■ Task instructions: Write what comes next in the Misery Really Loves Company blog excerpt below, starting after its final line, "BYE BYE HONEY! I'LL MISS YOU! RIGHT."

■ Page excerpt:
++++++++++

Misery Really Loves Company welcomes Jose Luis Ochoa (God rest his soul), who tried to side step danger but chose left instead of right.  The only question now is if St. Peter will be able to hold in his laughter long enough to open the pearly gates for poor old Jose. Cock-A-Doodle-Doo my friend. Cock-A-Doodle-Doo.

Click here for MSNBC story

Sunday, February 6, 2011

Oh, say, did you see Christina Aguilera....

muck up the Star Spangled Banner at the start of Super Bowl XLV? That just has to be the worse thing that can happen to singer.  That being said, lets be honest here, Christina is FINISHED! She looks and sounds like she just doesn't care anymore.  All those out of tune vocal runs shook Mount Rushmore to its core.  It's bad enough she sounded like crap, but screwing up the lyrics in God's country is unacceptable. She's lucky someone didn't open the retractable roof at the stadium and let the rest of the snow and ice fall on her. Hey, at least it wasn't me!



Misery Really Loves company welcomes Ms. Christina Aguilera.  Out of shape, out of sync and out of time.  Really honey? Is that the best you can offer us?  Don't worry, you will always have a home here.

Just in case you missed the ugly performance click on video below. Whitney Houston of Super Bowl XXV in 1991 she ain't! UGLY!


    

Friday, February 4, 2011

Ice Bowl in Dallas

Have you ever purchased really expensive tickets for an event, only to find yourself in a hospital bed resolved to watching the show on a 13" TV, in traction, check this story out.

Misery Really Loves Company welcomes the poor souls that got hurt today when a ton of snow and ice came crashing down upon them unexpectedly from the roof of Dallas Cowboy stadium, the home of Super Bowl XLV.

I feel horrible for those people, I truly do, but at least it wasn't me. With my luck, after waiting for the Jets to make the Super Bowl after 40 somewhat years, I would have been the one standing there when the avalanche came barreling down upon me. They would have found me in the spring, wearing my vintage Curtis Martin jersey with my prized tickets firmly in my frost bitten hand. I knew there was a reason the NY Jets didn't make the Super Bowl!

Click here for story

Thursday, February 3, 2011

BYE BYE HONEY! I'LL MISS YOU! RIGHT.

++++++++++

■ Available data:
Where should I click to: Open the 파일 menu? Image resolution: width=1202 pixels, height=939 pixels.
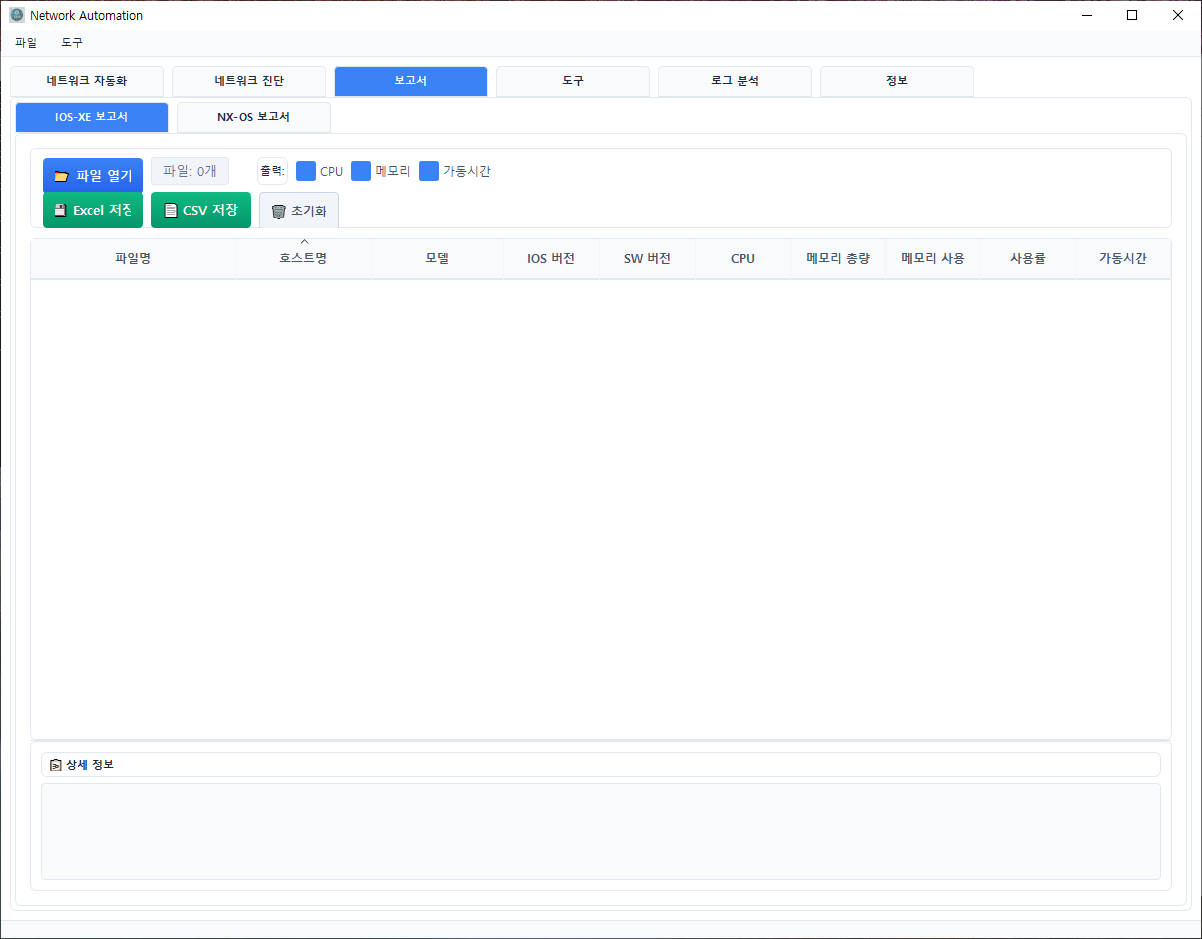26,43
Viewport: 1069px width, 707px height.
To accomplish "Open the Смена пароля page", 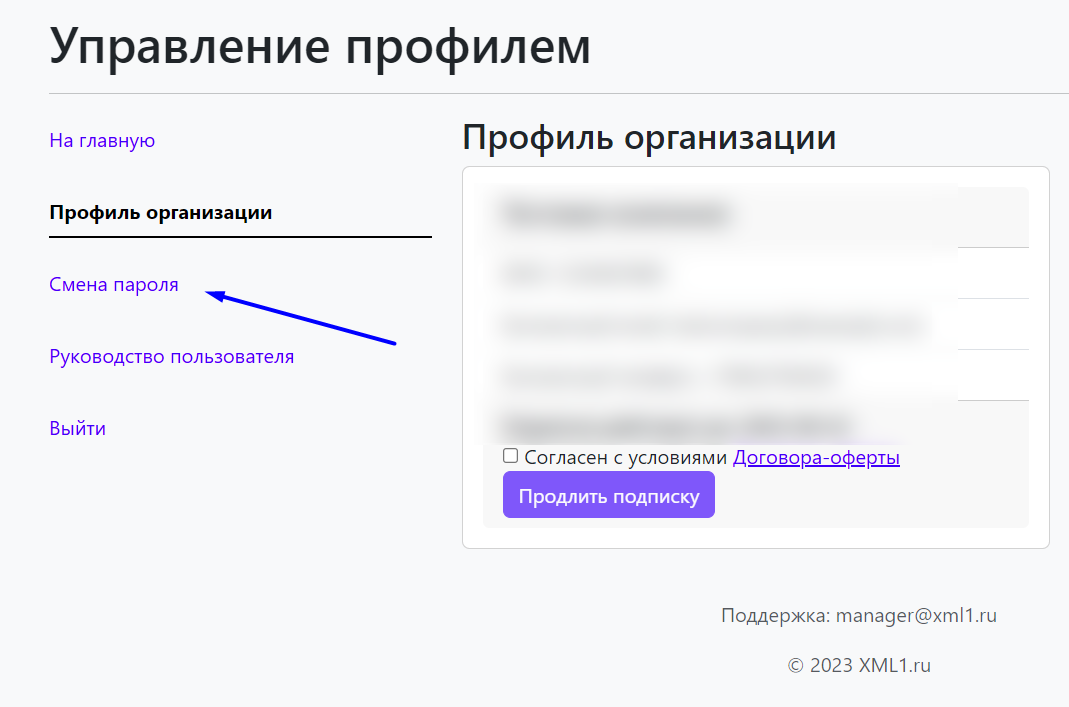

++++++++++

■ Response box:
Things aren't working with your marriage.  You try to work it out, but you just don't seem to be seeing eye to eye with your wife.  No worries, just buy her a first class ticket out of the country under the premise that absence makes the heart grow fonder. Drive her to the airport, give her a nice tight hug and whisper "I'll miss you honey" in her ear.  Go back to your office, log into your computer and without a thought add her to the no fly list. "What do you mean you can't come back sweetheart?" I make fun, but this really is happening! The unlucky lady in the story below spent three years stuck in Pakistan because of a cruel, cowardly husband with too much power.

Misery Really Loves Company welcomes the poor women around the world that just happen to be married to crazy immigration officers who rather ship their wives away, never to be seen again, rather than doing something completely out of the box like... wait for it... a divorce! Morons.

Click here for story

Wednesday, February 2, 2011

Facebook Virtual Voodoo

I never thought I would see the day when even witches and warlocks would go virtual.  I have always been a believer in the occult.  As a young boy I witnessed some crazy shit that can only be explained away by some spiritual force out there.  It's kind of sad that not even such an old practice like a good old fashion curse can escape the clutches of Facebook.  Facebook IS really taking over of the world!

Misery Really Loves Company welcomes Gov. Sule Lamido from Nigeria, who woke up this morning, turned on his computer and was Pinned instead of Poked. Hopefully, for your sake, the curse didn't take cause it couldn't get through your firewall. If it did take, a couple of tweeted hail Mary's should work.